The rest of the body of his work is equally disturbing and evocative. His
early work, mostly watercolor, depicted wounded and bandaged children. Like “Epiphany,” these
works were uncomfortable and anxious, scenes that were paranoid and disturbing,
yet without being completely gory. There is something deliberately soft and
delicate about them, as if each wound was dressed with a tender touch and a
Greatly affected by growing up in post-war Germany, Helnwein’s work
often blatantly references Nazi oppression and its effects on German cultural
heritage. His usage and fascination of Disney characters is also a direct reference
to his upbringing in the dreary post-Nazi era, when his country was trying
to forget its past, and thus forgetting to smile.
His usage of children (in painting and performance) and child elements (toys
and cartoons), is not meant to necessarily portray pure innocence, but instead
the naivety and unawareness of children when feeling fear- they are unsure
what to be afraid of, and as a result become both paranoid and victimized,
as their fears are both confirmed or unfounded.
Helnwein is somewhat of a celebrity himself, having photographed the Rolling
Stones, John F Kennedy, Muhammed Ali, Warhol, William S. Burroughs and Rammstein
(you know you love their “Amerika” song). He worked with Marilyn
Manson on “The Golden Age of Grotesque,” and Manson famously married
Dita Von Teese at Helwein’s Irish castle. Helnwein has consistently shown
in Europe and in San Francisco.
Yet, surprisingly, until this month, Helnwein has not had an exhibition in
New York. Mounted at Friedman Benda Gallery, “I Was a Child” is
a mix of greatest hits (“Epiphany”, “Midnight Mickey,” “Disasters
of War” and “Murmur of Innocents”) and his new Sleep series.

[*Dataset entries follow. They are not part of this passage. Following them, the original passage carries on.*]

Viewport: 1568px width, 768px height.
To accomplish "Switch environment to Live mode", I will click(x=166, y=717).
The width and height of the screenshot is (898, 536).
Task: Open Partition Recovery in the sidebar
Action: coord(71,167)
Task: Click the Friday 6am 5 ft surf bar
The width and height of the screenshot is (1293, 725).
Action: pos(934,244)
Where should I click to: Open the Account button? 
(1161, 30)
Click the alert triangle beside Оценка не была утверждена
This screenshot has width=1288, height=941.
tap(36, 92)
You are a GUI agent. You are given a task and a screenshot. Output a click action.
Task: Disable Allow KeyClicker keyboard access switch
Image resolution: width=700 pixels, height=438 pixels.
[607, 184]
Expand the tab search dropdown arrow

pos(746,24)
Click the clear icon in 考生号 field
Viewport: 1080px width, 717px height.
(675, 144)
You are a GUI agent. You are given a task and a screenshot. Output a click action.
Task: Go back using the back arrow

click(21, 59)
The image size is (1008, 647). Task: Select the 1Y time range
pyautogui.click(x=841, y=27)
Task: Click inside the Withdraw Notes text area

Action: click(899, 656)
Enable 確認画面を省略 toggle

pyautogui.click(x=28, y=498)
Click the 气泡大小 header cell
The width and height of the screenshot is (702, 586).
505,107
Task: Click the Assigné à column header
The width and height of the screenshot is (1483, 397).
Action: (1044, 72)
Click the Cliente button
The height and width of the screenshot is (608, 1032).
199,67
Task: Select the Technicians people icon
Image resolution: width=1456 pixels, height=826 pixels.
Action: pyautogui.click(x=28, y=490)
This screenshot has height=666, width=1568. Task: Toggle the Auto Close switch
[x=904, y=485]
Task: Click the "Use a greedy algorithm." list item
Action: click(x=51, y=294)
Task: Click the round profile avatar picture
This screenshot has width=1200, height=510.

Children are delicate and powdered, for stage or corpse paint it is unclear.
Some are blindfolded and holding guns (Disasters of War series, of which the
pieces including cartoon characters I find less successful), others are transfixed
in sleep (or death?), while a maniacal Mickey Mouse grits his dirty teeth.
A few are pointedly blatant, bloodied and beaten, staring vacantly at their
oppressors off screen, or looking suspiciously at possible danger. The body
of work is haunting, particularly due to the extreme photo realism, but Helnwein
somehow manages to detach from reality. I don’t look at the pieces as
actual accounts of child abuse and atrocity. His soft and dramatic touch clearly
illustrates a fantastical metaphor (aside from aforementioned gun and cartoon
pieces), rendering me disturbed but not disgusted.
The monumental exhibition runs until October 23rd, 2010.